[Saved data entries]
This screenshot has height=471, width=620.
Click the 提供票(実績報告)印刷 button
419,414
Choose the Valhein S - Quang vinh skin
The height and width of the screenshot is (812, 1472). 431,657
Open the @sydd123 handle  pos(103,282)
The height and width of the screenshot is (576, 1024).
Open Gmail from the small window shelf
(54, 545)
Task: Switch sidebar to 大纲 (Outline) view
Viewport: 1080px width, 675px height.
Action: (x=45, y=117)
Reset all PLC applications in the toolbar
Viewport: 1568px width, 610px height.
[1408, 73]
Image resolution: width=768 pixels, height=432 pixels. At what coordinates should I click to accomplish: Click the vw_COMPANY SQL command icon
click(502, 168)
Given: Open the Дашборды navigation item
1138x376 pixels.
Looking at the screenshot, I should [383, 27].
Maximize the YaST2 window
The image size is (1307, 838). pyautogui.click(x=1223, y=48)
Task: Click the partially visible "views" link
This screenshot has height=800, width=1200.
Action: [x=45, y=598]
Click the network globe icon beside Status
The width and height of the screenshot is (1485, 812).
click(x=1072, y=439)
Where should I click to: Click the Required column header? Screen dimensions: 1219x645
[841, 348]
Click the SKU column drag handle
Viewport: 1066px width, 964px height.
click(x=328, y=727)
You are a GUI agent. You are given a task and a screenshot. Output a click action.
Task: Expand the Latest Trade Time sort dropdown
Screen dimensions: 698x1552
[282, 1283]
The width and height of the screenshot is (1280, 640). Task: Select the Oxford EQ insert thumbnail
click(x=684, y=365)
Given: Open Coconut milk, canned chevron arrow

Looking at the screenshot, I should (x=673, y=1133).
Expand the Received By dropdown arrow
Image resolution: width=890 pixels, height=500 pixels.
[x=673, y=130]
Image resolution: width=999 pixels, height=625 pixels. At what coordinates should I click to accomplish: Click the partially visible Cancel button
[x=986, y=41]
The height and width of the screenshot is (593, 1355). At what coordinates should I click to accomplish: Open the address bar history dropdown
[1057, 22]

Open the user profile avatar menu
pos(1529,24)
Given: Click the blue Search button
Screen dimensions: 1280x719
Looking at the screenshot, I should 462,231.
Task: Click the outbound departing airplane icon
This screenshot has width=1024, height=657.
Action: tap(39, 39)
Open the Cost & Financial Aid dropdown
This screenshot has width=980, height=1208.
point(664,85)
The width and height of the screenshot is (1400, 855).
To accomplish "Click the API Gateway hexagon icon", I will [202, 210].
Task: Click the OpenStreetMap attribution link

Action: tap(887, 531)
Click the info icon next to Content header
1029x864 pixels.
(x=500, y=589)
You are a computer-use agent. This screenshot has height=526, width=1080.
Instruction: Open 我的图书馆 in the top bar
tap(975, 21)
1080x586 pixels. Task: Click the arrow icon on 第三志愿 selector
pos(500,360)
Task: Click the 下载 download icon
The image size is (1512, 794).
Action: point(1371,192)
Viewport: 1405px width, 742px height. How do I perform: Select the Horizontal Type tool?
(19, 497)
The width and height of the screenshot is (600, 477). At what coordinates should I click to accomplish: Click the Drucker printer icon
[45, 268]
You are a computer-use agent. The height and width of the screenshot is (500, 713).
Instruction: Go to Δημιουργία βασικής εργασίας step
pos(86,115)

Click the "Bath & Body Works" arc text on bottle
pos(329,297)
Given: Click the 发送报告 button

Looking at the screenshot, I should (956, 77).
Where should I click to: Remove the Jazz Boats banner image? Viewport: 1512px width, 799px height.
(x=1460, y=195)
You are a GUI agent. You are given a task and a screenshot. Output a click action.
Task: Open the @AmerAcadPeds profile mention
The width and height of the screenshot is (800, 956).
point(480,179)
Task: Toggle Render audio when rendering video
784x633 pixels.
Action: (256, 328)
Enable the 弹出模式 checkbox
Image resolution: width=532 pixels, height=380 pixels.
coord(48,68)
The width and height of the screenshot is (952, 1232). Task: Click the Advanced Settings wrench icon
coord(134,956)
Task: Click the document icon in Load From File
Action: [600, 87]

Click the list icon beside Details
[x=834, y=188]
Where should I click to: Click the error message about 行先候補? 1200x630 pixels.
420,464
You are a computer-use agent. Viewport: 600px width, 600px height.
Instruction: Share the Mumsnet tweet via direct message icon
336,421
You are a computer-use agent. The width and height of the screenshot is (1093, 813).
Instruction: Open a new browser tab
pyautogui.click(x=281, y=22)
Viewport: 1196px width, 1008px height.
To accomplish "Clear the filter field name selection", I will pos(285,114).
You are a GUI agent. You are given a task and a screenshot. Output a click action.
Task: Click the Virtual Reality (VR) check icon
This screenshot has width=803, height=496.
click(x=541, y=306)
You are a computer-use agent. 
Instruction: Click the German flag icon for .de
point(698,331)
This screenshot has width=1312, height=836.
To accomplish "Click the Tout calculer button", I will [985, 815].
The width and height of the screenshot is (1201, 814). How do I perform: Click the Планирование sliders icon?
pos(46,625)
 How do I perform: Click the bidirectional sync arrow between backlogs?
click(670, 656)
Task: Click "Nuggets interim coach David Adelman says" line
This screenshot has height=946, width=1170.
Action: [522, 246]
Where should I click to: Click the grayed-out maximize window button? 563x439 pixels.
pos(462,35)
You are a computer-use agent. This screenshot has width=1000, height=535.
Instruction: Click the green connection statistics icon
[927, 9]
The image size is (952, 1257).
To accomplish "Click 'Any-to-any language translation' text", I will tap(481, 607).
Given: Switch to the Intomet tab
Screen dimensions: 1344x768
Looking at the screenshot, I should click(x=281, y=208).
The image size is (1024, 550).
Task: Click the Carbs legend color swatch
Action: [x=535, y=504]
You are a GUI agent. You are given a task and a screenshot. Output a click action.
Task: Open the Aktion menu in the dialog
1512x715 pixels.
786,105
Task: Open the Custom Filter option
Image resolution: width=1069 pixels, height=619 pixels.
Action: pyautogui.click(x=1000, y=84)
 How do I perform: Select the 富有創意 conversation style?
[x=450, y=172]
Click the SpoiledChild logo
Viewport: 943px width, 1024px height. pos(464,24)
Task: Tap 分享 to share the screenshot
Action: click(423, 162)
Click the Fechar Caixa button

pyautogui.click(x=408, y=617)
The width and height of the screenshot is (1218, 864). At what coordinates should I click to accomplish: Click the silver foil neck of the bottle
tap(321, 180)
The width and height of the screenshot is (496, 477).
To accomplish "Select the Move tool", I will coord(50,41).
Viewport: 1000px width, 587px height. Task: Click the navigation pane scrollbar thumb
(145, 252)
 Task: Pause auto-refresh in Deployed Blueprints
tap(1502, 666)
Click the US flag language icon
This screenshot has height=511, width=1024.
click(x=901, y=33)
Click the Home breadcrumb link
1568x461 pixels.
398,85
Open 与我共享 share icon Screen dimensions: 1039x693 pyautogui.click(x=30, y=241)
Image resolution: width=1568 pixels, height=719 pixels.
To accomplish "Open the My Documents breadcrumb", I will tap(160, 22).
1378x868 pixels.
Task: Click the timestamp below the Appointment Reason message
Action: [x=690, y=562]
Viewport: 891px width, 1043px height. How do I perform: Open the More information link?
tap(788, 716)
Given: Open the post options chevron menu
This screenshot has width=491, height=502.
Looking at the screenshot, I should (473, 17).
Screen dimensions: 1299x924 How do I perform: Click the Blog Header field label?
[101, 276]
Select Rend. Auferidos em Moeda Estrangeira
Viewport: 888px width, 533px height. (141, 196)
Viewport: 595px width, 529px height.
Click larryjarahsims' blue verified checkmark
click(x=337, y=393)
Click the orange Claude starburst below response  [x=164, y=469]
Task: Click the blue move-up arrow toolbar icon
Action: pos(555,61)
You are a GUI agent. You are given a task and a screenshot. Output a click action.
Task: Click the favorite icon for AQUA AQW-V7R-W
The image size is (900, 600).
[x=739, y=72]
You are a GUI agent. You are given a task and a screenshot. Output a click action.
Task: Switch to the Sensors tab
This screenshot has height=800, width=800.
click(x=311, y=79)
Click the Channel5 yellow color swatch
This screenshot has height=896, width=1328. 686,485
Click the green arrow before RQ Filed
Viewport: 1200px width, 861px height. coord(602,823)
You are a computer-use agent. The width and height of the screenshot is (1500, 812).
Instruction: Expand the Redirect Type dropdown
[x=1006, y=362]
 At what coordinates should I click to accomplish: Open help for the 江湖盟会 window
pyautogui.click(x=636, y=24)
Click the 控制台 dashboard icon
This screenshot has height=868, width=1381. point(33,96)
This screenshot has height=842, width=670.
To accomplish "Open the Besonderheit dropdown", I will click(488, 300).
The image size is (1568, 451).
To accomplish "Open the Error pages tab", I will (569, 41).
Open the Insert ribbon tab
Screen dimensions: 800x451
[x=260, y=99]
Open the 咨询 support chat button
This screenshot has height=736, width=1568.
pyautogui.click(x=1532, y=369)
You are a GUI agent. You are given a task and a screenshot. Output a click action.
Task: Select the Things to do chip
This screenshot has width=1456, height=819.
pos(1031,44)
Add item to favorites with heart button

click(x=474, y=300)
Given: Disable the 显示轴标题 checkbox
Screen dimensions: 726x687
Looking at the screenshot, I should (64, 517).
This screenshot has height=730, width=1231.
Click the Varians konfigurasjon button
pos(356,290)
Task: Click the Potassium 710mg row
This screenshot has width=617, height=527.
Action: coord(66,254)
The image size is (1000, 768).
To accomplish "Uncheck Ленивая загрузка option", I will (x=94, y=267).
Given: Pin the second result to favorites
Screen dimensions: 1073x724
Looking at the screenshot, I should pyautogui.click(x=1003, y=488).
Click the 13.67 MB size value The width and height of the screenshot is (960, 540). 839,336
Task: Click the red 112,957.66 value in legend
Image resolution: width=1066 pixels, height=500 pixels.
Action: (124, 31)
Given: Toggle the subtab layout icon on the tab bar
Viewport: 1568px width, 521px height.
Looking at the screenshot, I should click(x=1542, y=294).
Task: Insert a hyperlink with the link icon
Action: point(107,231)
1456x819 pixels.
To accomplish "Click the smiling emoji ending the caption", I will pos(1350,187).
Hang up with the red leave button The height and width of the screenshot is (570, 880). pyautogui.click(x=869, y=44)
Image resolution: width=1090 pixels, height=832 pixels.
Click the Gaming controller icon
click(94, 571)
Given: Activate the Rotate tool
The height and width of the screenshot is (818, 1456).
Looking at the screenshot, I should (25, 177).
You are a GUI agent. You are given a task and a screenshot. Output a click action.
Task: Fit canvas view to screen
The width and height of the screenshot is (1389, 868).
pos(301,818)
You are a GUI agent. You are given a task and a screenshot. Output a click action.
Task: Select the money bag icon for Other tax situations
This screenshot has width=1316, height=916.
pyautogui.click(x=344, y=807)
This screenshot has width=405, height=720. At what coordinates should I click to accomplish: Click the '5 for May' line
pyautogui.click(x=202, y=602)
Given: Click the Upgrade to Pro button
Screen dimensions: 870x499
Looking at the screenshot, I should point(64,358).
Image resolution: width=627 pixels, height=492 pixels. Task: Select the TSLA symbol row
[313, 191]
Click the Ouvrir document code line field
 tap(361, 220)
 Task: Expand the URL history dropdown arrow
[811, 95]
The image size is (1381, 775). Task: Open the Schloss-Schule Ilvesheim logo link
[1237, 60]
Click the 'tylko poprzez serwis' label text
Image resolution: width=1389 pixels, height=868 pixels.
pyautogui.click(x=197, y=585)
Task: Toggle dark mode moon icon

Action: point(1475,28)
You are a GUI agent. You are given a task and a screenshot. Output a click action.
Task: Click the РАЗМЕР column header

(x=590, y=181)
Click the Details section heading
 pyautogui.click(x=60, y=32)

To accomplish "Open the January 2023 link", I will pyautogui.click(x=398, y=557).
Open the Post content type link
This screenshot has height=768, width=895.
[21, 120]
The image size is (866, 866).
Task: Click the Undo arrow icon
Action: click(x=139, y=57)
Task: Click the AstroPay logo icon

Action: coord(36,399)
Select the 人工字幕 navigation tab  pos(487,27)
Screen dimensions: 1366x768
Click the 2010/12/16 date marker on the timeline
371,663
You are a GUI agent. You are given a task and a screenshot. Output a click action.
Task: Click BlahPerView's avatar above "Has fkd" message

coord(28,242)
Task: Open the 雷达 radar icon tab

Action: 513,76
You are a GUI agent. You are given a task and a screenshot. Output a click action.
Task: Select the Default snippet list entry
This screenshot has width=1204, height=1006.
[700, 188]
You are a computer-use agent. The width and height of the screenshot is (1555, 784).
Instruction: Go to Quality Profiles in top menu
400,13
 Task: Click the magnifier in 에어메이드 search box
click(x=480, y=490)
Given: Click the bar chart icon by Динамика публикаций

**TASK BRIEF**
Find the word "computer" in the entries above, then copy each line that holds it.

**RESPONSE BOX**
You are a computer-use agent. This screenshot has height=526, width=1080.
You are a computer-use agent. The height and width of the screenshot is (500, 713).
You are a computer-use agent. Viewport: 600px width, 600px height.
You are a computer-use agent. The width and height of the screenshot is (1093, 813).
You are a computer-use agent. 
You are a computer-use agent. This screenshot has width=1000, height=535.
You are a computer-use agent. The width and height of the screenshot is (1500, 812).
You are a computer-use agent. The width and height of the screenshot is (1555, 784).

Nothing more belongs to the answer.